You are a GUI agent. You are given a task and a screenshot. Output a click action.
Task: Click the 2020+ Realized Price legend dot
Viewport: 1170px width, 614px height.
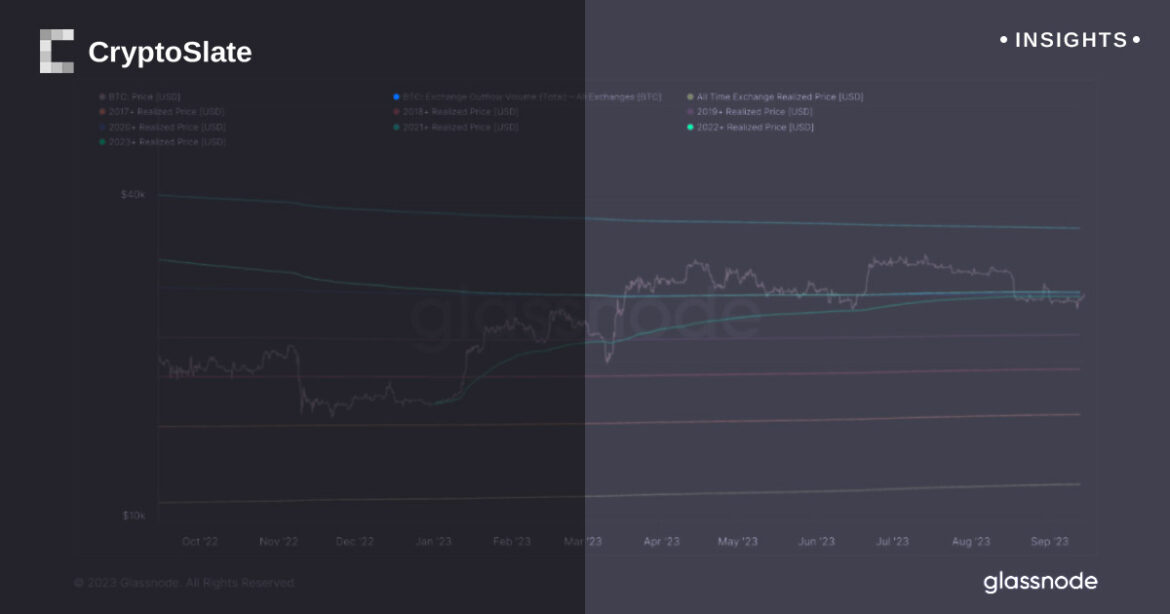coord(103,127)
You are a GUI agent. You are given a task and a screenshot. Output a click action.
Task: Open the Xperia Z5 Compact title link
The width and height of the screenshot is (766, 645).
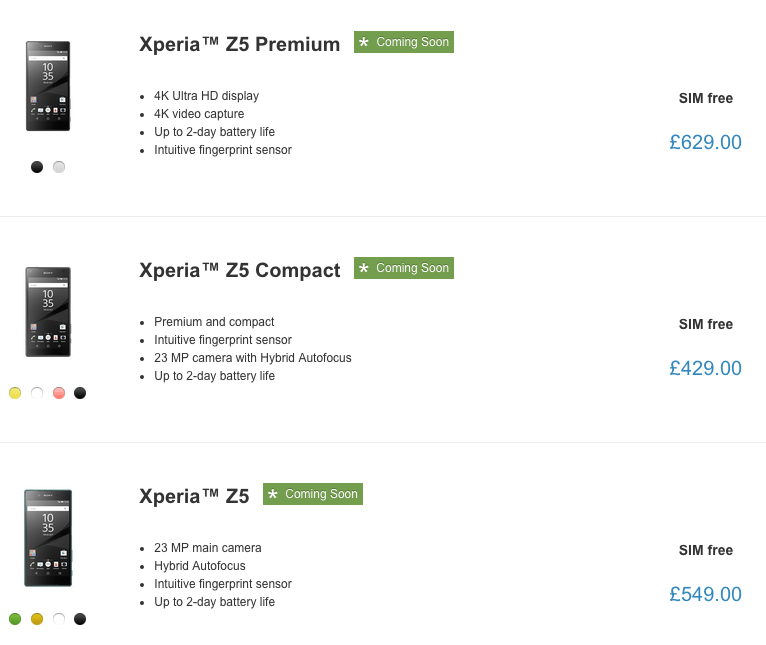coord(240,270)
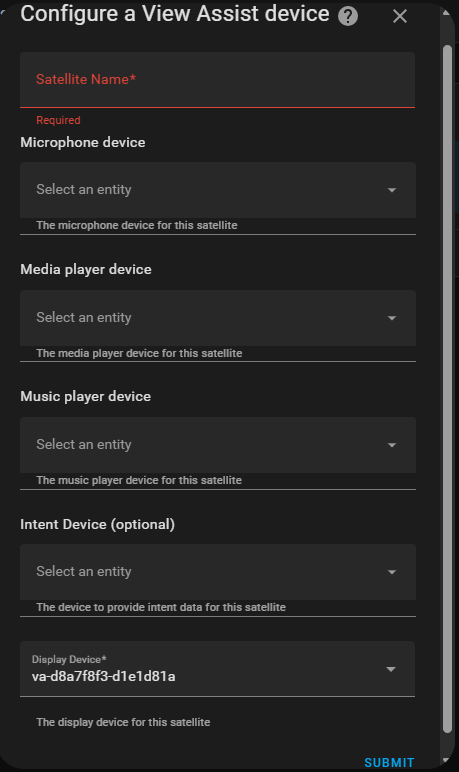The height and width of the screenshot is (772, 459).
Task: Open the Display Device dropdown arrow
Action: pyautogui.click(x=391, y=669)
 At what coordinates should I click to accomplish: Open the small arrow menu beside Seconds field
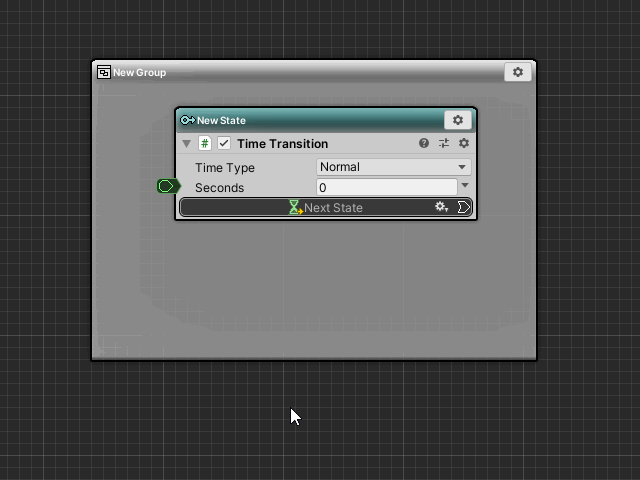point(465,186)
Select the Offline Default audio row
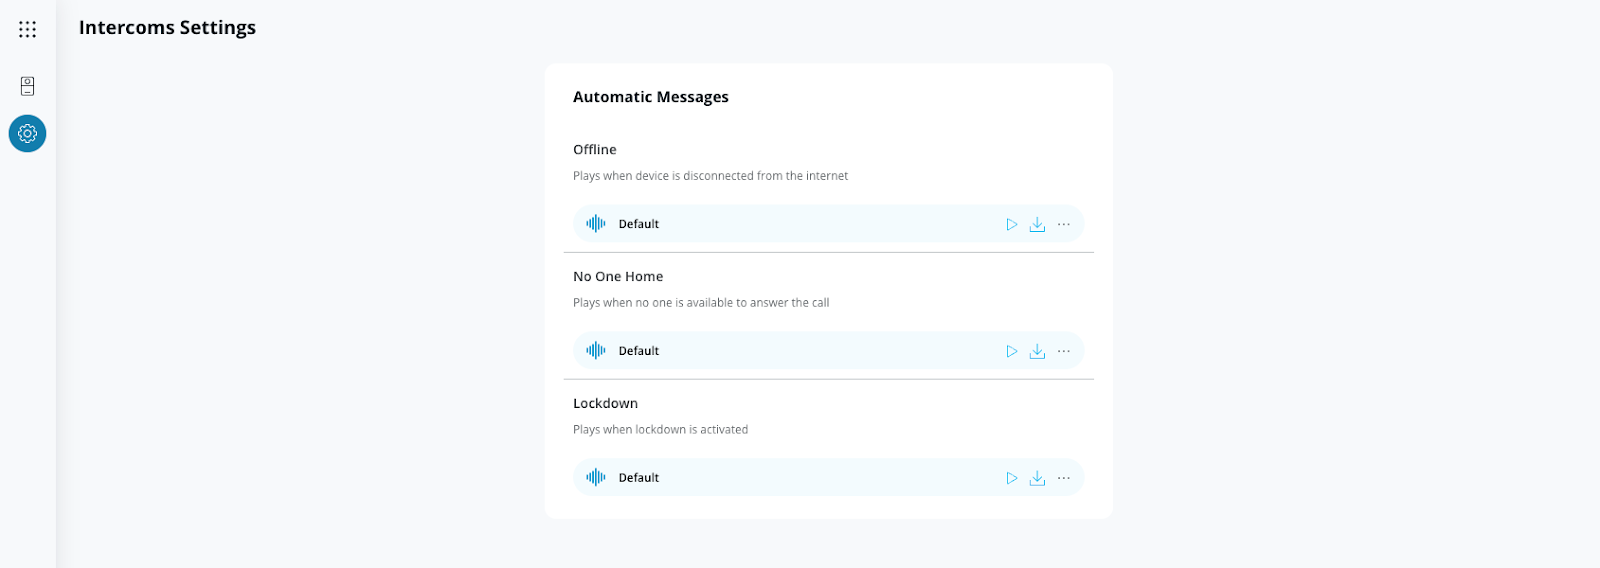Image resolution: width=1600 pixels, height=568 pixels. coord(800,224)

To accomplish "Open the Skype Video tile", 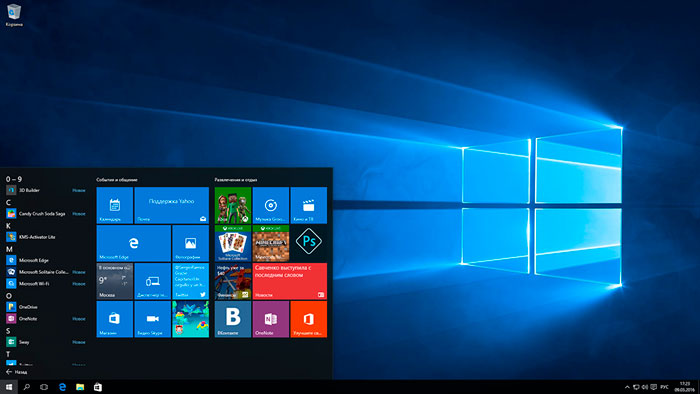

++++++++++++++++++++

The lines needed are those from the one containing "At what coordinates" through the end of the listing, given again word for word and without any picture.

 At what coordinates should I click to accomplish: Open the small arrow menu beside Seconds field
point(465,186)
Select the Offline Default audio row
Image resolution: width=1600 pixels, height=568 pixels. coord(800,224)

To accomplish "Open the Skype Video tile", 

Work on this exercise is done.